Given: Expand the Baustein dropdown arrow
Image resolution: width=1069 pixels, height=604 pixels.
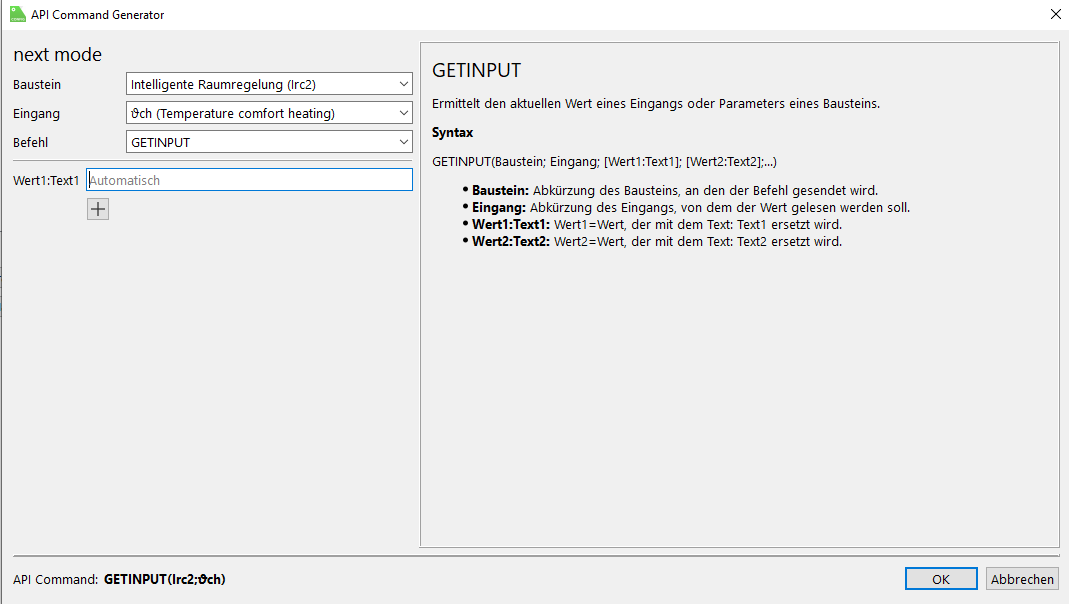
--
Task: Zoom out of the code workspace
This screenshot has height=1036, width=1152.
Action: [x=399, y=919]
==
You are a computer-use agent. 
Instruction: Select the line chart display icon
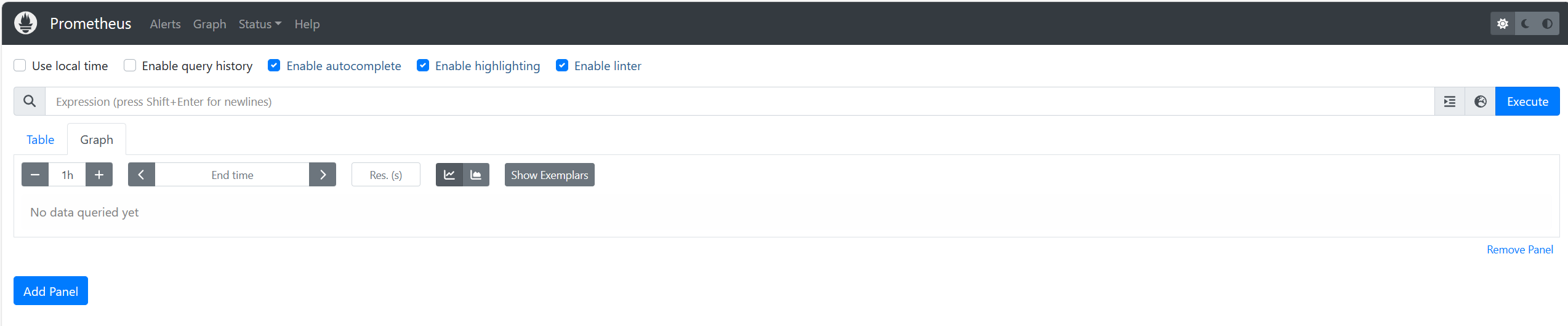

REQUIRED TASK: Reproduce the material verbatim, everything from the line containing "Given: Expand the Baustein dropdown arrow" down to the line containing "Image resolution: width=1069".

TASK RESPONSE:
Given: Expand the Baustein dropdown arrow
Image resolution: width=1069 pixels, height=604 pixels.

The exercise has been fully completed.